- **WHAT THE TASK REQUIRES**: The records below are to be returned word for word, with pictures left out.

- **EXERCISE INPUTS**:
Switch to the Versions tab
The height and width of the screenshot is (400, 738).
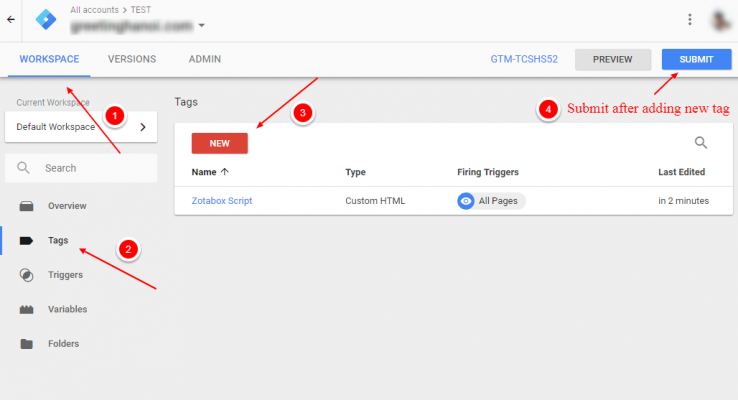[131, 59]
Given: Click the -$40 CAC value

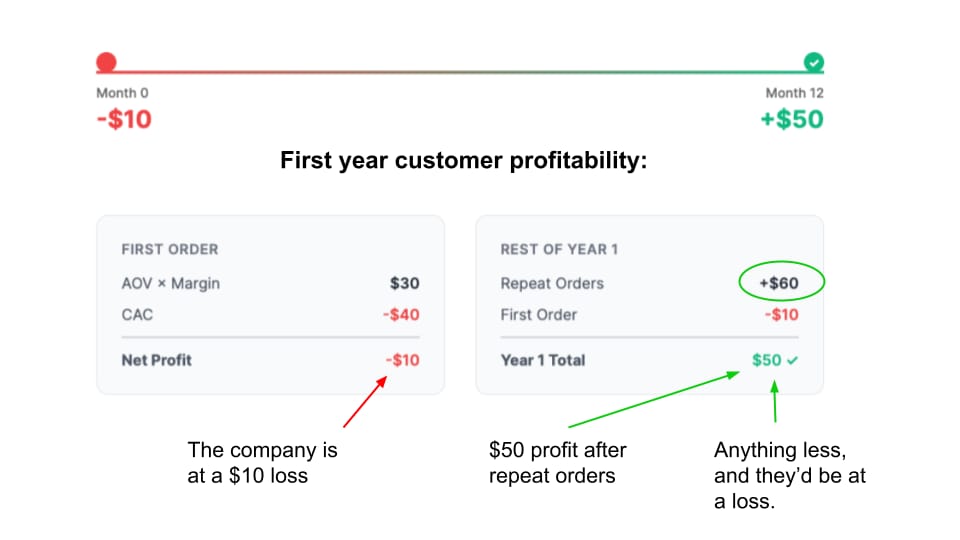Looking at the screenshot, I should [400, 315].
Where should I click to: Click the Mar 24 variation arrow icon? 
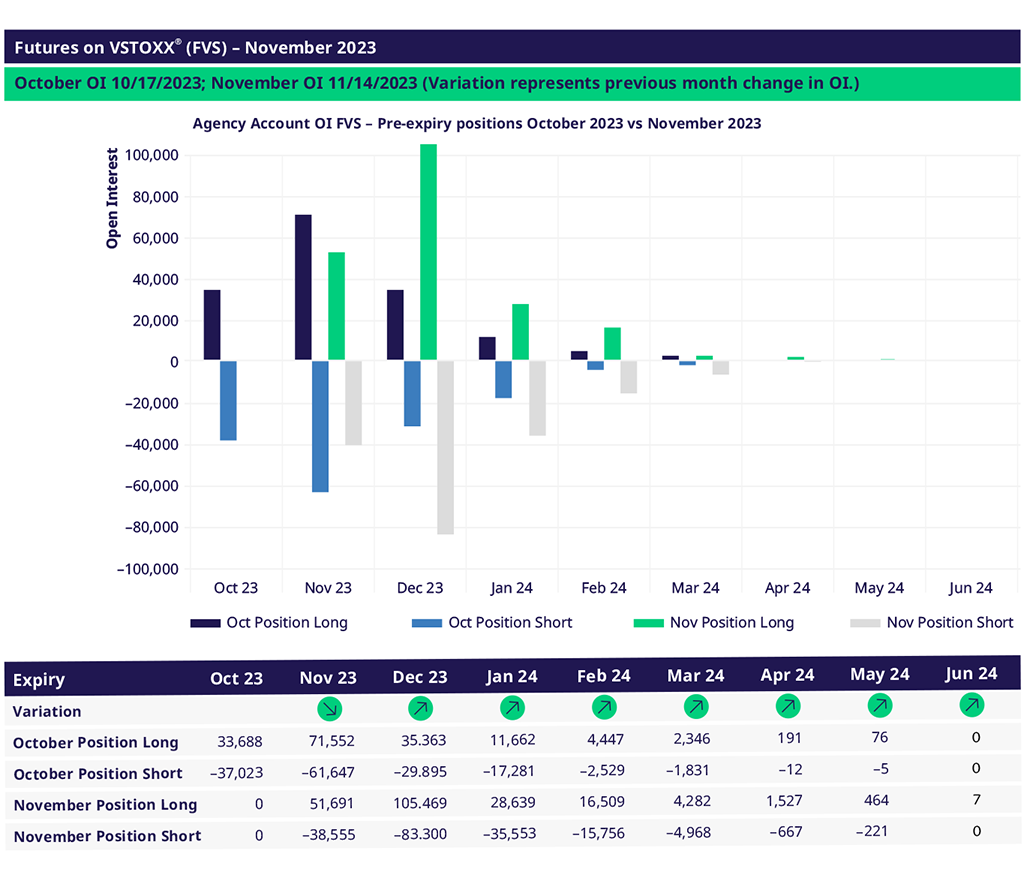click(x=696, y=708)
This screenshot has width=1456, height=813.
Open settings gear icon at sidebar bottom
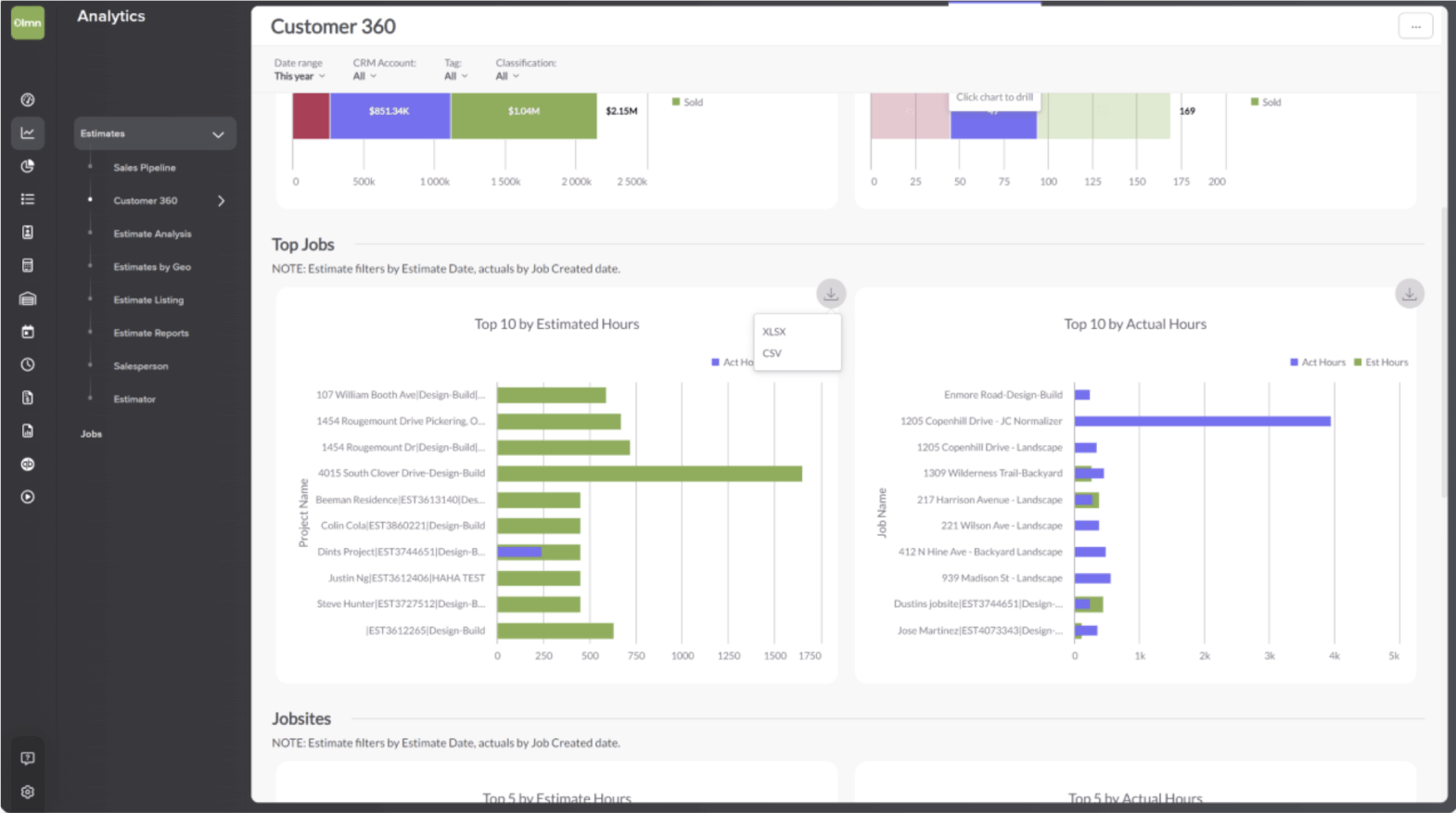point(28,792)
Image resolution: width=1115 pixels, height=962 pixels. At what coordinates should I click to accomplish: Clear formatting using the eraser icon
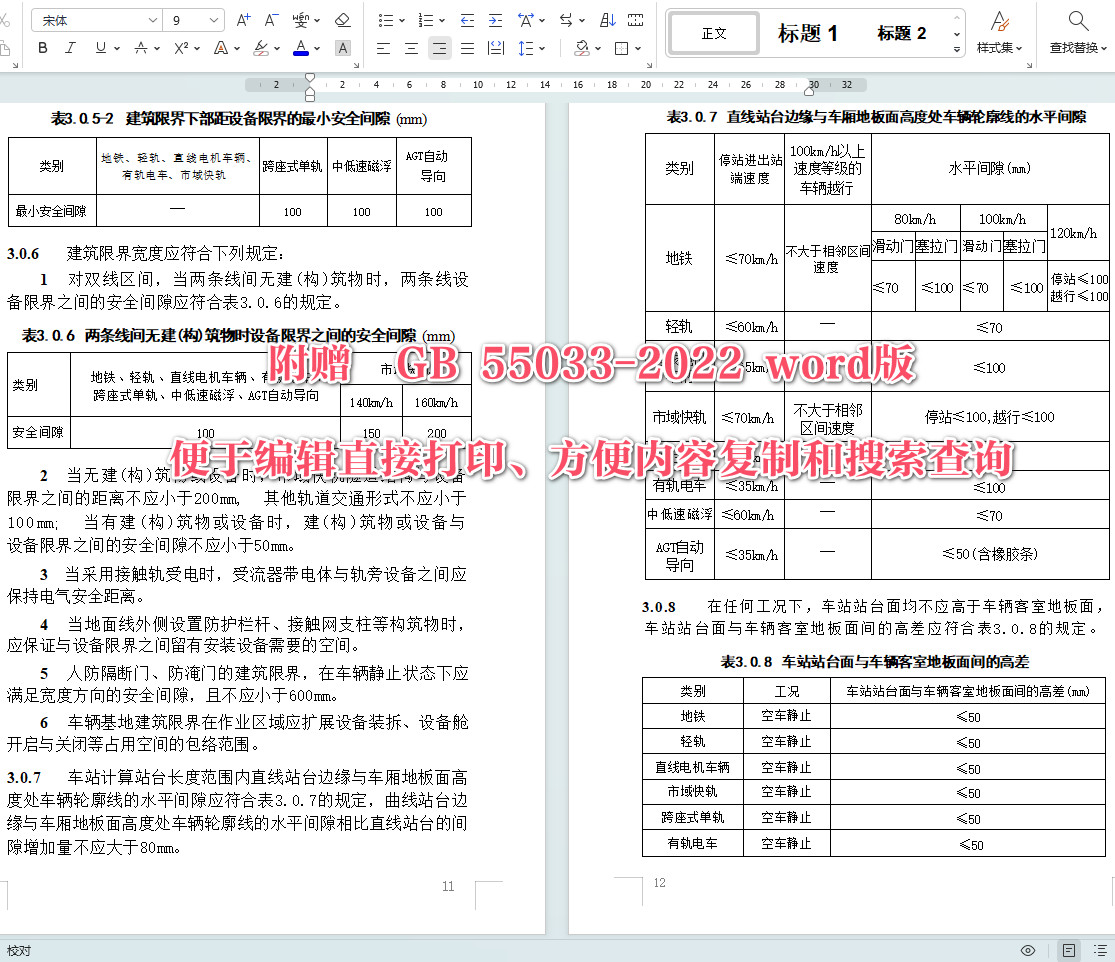click(341, 20)
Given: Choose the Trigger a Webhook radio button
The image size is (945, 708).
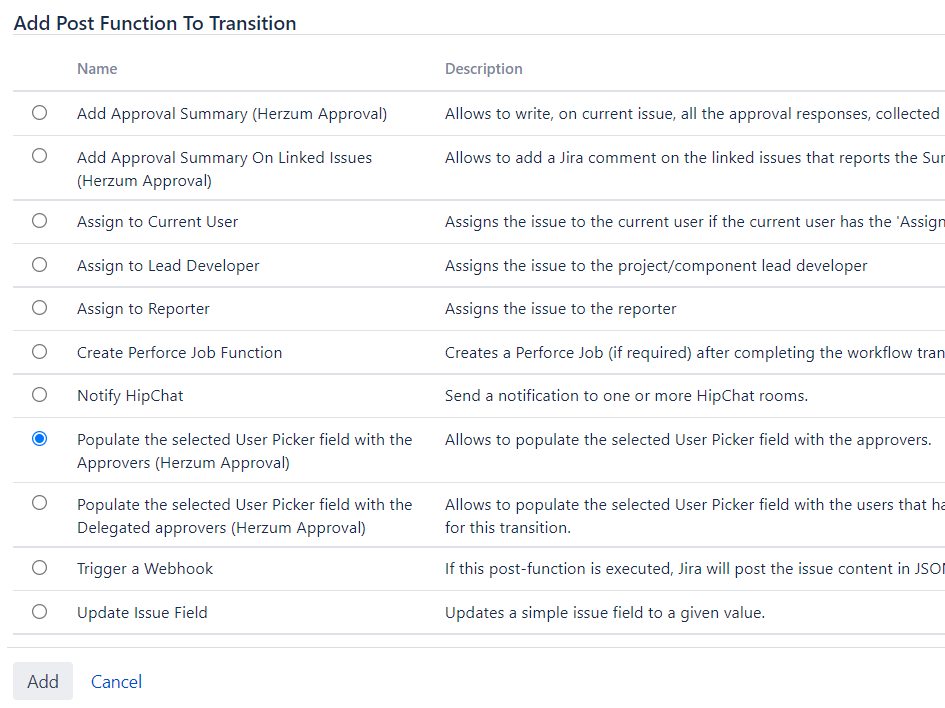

- **WRITTEN RESPONSE**:
Switch to the Versions tab
The height and width of the screenshot is (400, 738).
[131, 59]
Given: Click the -$40 CAC value

Looking at the screenshot, I should [400, 315].
Where should I click to: Click the Mar 24 variation arrow icon? 
click(x=696, y=708)
This screenshot has width=1456, height=813.
Open settings gear icon at sidebar bottom
point(28,792)
Image resolution: width=1115 pixels, height=962 pixels. At what coordinates should I click to accomplish: Clear formatting using the eraser icon
click(341, 20)
Given: Choose the Trigger a Webhook radio button
The image size is (945, 708).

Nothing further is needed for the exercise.